Shareholders cold-shoulder proxy firms red flags

Mumbai | Updated: Feb 13 2014, 10:41am hrs
SHAREHOLDERS in India have usually tended to vote with their feet and whether theyre institutions or individuals, activism is rare. Also, while they do voice their disapproval by selling the shares, more often than not, stocks have bounced back; the steps taken by managements may seem detrimental to shareholders at that point, but investors clearly believe there remains good value. Indeed, although a host of proxy advisory firms have cautioned shareholders time and again, pointing out proposals that are against their interests, few appear to have paid heed.

Late last month, Maruti Suzuki India (MSIL) said it would not be putting up the new plant at Sanand in Gujarat; it would merely be buying the vehicles from a subsidiary of Suzuki Motor Corporation (SMC) that would sell them to MSIL at cost plus incremental capex. Commenting on the development, InGovern observed that a pliable MSIL board had done minority shareholders an injustice. It looks like the SMC subsidiary will enjoy the benefits of no business risk with assured vehicle offtake by MSIL and assured return on investments, while MSIL will bear the business risk, the note said. The Maruti stock, which lost 8.1% following the announcement, recovered 7% the following day to R1,673.85 and now trades a tad lower at R1,648 levels.

Maruti, together with Hindustan Unilever, has also been at the receiving end of proxy advisory firms for paying out high royalties; IIAS had observed some time back that subsidiaries of MNCs were paying out royalties faster than they were growing revenues. The managements that negotiate the royalty arrangements are employed by the company with whom they negotiate. Loyalty runs in their (MNCs) bloodstream as they sit to negotiate with their own bosses. This is not conducive to head butting, IIAS wrote in late January 2013. While the HUL stock languished for a bit after the firm announced in January 2013 that it would be upping royalties to 3.15% of sales, roughly twice what it was paying then, it subsequently rallied more than 50% by end-July because Unilever announced a buyback at R600 per share.

In February, 2012, Vedanta Resources said it wanted to eliminate cross-holdings and consolidate its stakes in Sterlite, Sesa Goa, Vedanta Aluminium (VAL), Madras Aluminium and Cairn India into a single entity Sesa Sterlite. Despite the apprehension of proxy firms that the new entity would be burdened by debt since the combined borrowings of Rs 50,000 crore on the books of Cairn India and VAL would be moved to it, the scheme was approved by shareholders in a court-convened meeting on June 19, 2012.

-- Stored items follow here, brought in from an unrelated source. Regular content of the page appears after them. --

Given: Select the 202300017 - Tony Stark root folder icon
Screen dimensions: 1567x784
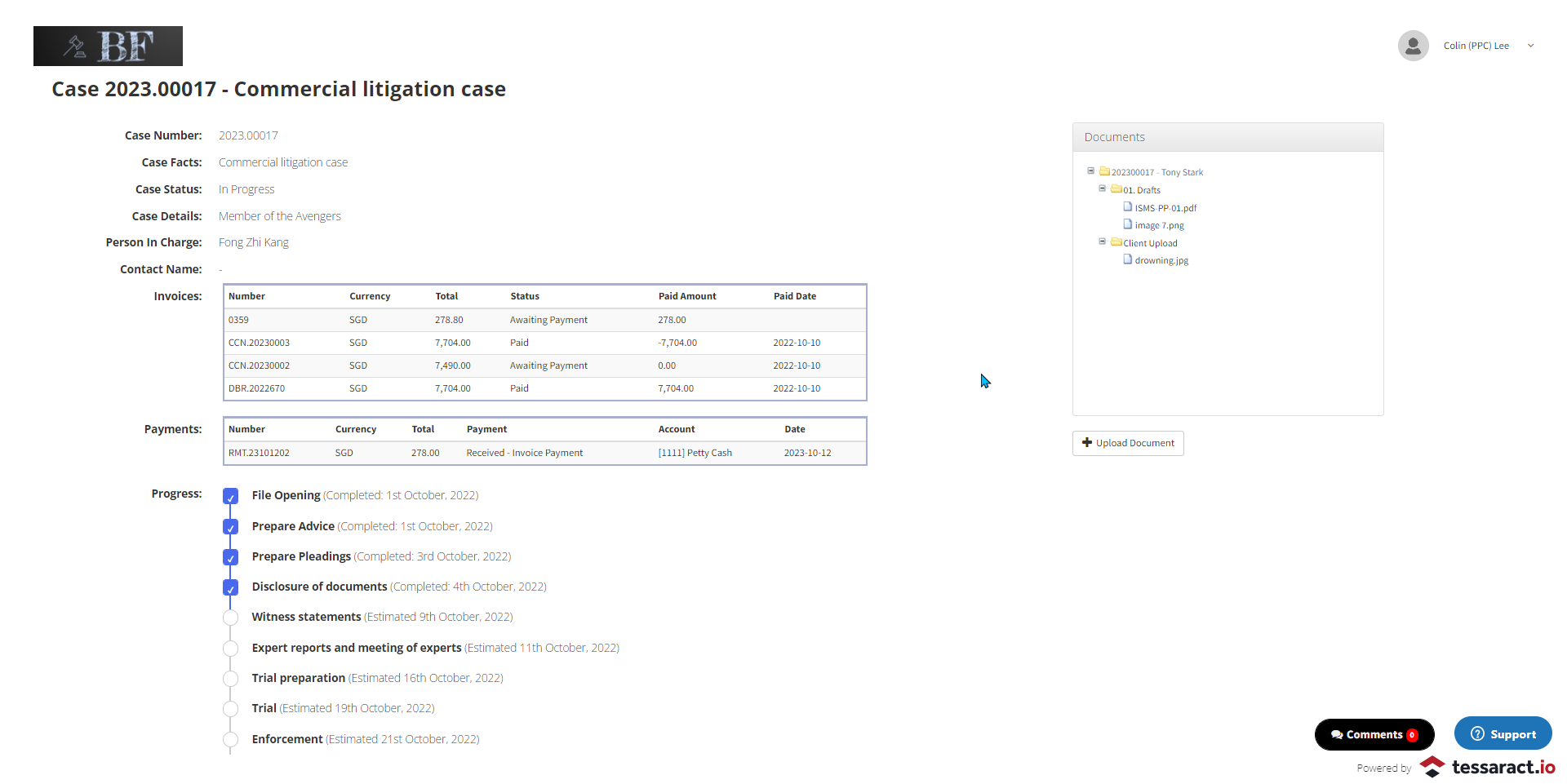Looking at the screenshot, I should click(x=1107, y=172).
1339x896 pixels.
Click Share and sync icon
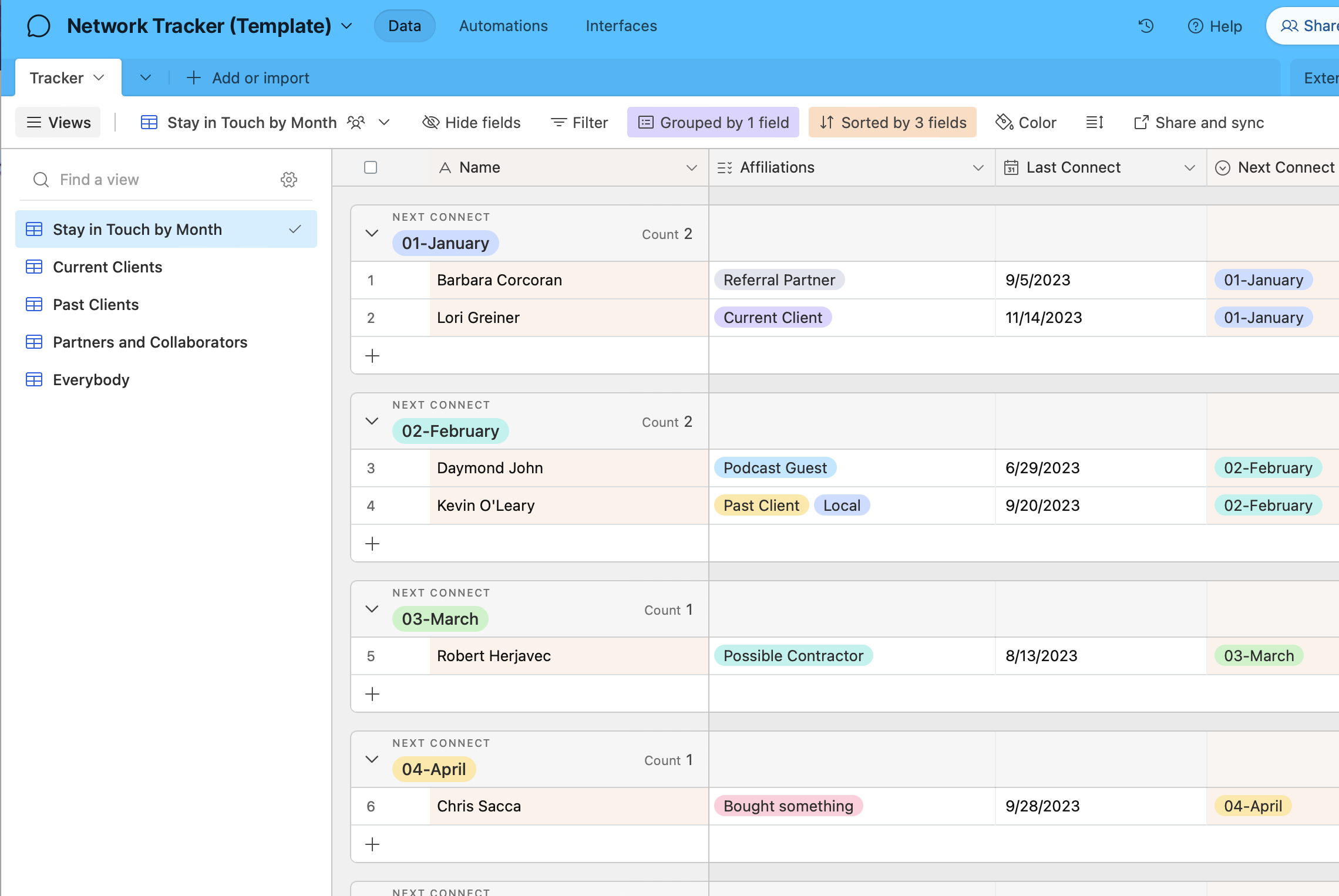[1141, 122]
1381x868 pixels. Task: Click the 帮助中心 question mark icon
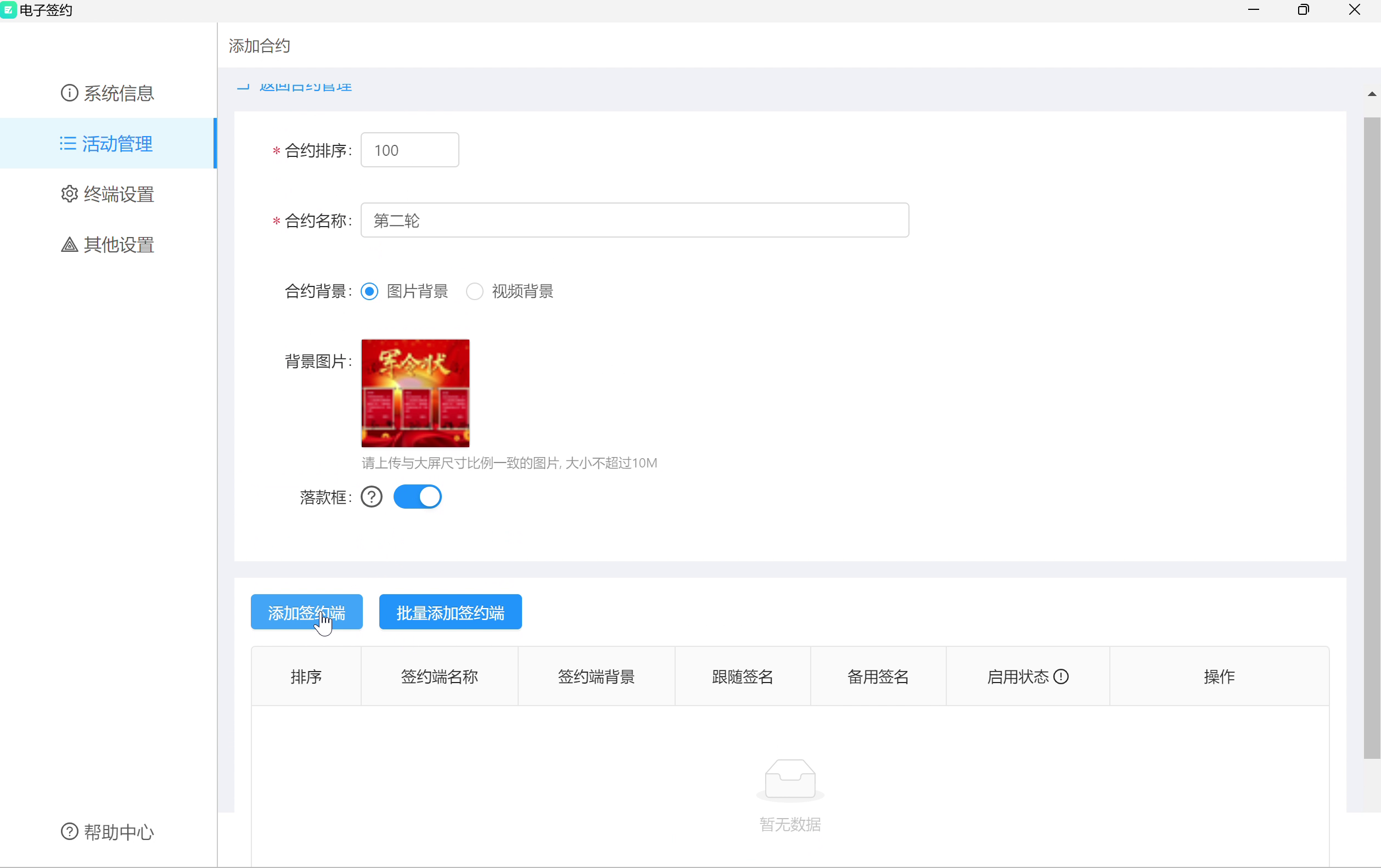69,831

Acquisition debt of $5.9 billion transferred from Vedanta Plc to Sesa Sterlite is additional debt burden on Sesa Sterlite shareholders in lieu for the Cairn India holding. Risks associated with Vedanta Aluminium being transferred from shareholders of Vedanta Plc to shareholders of Sterlite and Sesa Goa and this risk transfer may not be adequately compensated, wrote InGovern on February 27, 2012. The stock of Sesa Goa crashed over 10% on the same day and has since then fallen further 8% on account of general weakness across the metal index. To be fair, Sesa Sterlite has, in fact, outperformed metal index by nearly 12%.

The two phase ACC-Ambuja restructuring announced on July 24, 2013 first Ambuja paid Rs 3,500 crore to Holcim International for a 24% stake in Holcim India and subsequently Holcim India was merged with Ambuja so that Holcim Internationals stake in Ambuja went up from 40.79% to 61.39% was criticised by proxy firms. SES is of the opinion that the promoters have bought insurance for future dividend by stripping the company of cash, have got increased control in Ambuja Cements and have retained effective control in ACC although diluting a bit of economic interest. In contrast, the shareholding of non-controlling shareholders of the company is being diluted and at the same time, cash is being distributed to the promoters, wrote SES Governance. The stock tanked nearly 12.5% in six sessions post the announcement and has further fallen by 5% to Rs. 158.40 on account of weak cement industry fundamentals.

The resolution was approved by minority investors despite concerns that Rs 3,500 crore from Ambujas balance sheet being transferred to Holcim.

Approximately 68.52 % of Ambujas public shareholder voted in favour just ahead of the 66.66% mark mandated by SEBI for scheme to go through. In a new rule, SEBI had said on February 4, 2013 that any special resolution can beacted upon only if the votes cast by public shareholders in favor of the proposal, amount to at least two times the number of votes cast by public shareholders against it.